If Oscar nominations bore a movie’s title, this year’s rundown would borrow one from Stanley Kubrick’s first feature, “Fear and Desire.” The movie-industry news of the past year has been the collapse of the box-office for almost everything but blockbusters, and the Academy’s response has been to put its mouth where its money is, by way of Best Picture nominations for the megahits “Avatar: The Way of Water,” “Elvis,” and “Top Gun: Maverick,” plus one for the power that be, Netflix, whose “All Quiet on the Western Front” had an almost undetectable theatrical release.

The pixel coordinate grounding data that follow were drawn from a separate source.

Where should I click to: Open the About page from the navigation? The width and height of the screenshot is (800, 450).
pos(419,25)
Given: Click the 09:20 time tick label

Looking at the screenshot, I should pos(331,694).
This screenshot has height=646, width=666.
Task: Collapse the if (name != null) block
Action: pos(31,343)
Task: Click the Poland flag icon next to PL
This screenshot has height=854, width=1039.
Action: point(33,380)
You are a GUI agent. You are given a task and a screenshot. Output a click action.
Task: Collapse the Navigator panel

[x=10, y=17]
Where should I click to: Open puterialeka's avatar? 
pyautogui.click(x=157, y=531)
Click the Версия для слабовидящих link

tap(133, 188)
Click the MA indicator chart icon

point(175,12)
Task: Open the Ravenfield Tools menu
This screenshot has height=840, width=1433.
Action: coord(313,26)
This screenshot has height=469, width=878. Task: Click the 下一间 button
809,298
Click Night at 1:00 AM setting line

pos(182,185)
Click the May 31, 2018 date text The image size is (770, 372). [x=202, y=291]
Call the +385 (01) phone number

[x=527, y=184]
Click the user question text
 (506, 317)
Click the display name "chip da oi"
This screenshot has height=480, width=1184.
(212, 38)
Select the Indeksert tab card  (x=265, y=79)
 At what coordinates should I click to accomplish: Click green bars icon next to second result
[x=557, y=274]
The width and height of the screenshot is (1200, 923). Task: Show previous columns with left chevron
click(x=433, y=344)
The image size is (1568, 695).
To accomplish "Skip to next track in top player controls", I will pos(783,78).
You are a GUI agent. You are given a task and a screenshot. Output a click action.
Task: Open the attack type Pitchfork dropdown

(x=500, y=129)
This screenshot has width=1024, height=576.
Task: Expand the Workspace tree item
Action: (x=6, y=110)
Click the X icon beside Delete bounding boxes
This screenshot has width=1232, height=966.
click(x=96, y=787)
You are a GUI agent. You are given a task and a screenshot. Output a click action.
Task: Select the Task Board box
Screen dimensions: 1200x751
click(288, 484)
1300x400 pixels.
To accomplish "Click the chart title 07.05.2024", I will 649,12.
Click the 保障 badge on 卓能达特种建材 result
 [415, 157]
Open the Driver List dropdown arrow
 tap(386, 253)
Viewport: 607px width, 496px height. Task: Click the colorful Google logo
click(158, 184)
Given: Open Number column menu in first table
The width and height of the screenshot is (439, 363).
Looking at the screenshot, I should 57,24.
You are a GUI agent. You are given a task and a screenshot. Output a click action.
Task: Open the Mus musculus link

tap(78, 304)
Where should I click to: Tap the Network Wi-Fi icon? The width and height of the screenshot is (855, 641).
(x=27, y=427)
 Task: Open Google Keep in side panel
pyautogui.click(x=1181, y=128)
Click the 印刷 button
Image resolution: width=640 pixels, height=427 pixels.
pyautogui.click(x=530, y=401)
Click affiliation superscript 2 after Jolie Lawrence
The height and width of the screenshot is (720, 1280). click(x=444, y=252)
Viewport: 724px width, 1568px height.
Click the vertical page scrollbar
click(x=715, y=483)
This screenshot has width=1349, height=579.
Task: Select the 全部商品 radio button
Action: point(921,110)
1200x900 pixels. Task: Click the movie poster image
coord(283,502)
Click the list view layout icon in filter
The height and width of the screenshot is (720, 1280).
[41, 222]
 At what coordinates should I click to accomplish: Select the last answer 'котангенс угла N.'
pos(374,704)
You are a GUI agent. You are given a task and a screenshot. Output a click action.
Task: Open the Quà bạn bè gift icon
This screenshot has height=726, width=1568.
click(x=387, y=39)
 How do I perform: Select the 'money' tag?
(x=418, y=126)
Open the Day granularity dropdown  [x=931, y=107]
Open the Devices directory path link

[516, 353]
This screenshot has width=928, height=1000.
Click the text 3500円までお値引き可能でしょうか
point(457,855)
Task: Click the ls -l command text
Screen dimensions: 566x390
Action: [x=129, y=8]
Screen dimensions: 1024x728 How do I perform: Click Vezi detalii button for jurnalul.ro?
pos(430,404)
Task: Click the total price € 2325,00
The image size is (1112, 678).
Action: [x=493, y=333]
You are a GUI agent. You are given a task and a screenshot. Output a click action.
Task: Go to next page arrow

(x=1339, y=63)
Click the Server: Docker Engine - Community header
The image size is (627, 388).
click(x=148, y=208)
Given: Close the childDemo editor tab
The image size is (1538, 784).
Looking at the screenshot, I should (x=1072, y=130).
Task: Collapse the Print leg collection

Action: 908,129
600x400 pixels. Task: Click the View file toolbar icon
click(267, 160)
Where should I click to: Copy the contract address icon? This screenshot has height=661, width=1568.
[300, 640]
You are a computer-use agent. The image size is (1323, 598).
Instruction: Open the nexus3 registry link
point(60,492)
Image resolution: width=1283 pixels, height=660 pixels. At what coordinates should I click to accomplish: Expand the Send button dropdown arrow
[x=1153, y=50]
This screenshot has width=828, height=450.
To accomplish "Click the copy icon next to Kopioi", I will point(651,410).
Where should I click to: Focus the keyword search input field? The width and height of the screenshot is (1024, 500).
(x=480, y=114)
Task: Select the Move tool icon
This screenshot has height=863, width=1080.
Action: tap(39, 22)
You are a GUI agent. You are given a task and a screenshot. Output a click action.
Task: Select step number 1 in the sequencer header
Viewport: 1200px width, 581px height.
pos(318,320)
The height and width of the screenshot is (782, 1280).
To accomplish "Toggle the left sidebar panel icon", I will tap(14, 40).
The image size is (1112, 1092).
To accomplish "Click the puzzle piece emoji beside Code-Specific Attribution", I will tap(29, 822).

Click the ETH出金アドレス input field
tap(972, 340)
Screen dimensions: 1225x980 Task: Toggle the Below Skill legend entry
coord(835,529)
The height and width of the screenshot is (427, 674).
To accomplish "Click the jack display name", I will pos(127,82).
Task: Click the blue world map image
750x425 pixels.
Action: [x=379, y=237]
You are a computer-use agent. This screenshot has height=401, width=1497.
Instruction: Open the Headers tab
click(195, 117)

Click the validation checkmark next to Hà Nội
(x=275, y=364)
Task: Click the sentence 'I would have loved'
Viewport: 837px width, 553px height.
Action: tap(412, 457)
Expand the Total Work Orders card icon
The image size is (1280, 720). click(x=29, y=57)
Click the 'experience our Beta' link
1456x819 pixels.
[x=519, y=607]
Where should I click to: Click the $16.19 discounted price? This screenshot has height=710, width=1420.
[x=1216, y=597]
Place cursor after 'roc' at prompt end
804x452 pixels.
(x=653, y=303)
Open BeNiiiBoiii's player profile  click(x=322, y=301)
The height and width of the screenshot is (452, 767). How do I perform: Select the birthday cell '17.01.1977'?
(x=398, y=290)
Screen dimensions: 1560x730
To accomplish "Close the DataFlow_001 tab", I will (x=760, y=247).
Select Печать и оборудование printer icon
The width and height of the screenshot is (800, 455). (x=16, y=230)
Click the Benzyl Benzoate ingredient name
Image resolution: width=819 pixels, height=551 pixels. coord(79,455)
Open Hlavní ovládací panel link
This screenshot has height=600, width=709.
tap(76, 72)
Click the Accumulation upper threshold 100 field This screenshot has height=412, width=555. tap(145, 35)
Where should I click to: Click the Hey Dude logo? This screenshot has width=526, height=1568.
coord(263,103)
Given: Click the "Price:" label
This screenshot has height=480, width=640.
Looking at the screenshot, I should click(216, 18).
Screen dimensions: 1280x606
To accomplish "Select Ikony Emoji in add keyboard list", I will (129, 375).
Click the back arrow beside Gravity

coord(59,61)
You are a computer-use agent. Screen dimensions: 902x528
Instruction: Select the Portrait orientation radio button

The desire is found in the eleven nominations, more than any other film, for “Everything Everywhere All at Once,” which represents the conjoined aspirations to weirdness and diversity; though its emotional realm isn’t weird at all (its facile sentimentality is its secret weapon), its surfaces are more idiosyncratic than almost anything else that Hollywood put out last year. The casting is its directors’ greatest achievement. Bringing together Michelle Yeoh and Ke Huy Quan, great actors whose talents have been underutilized because of the dearth of substantial roles for Asian performers, along with Jamie Lee Curtis (who has endured the ageism that most actresses confront) and the near-newcomer (to movies) Stephanie Hsu, deserves an Oscar in itself. (There’s no award for the technical category of casting, though.)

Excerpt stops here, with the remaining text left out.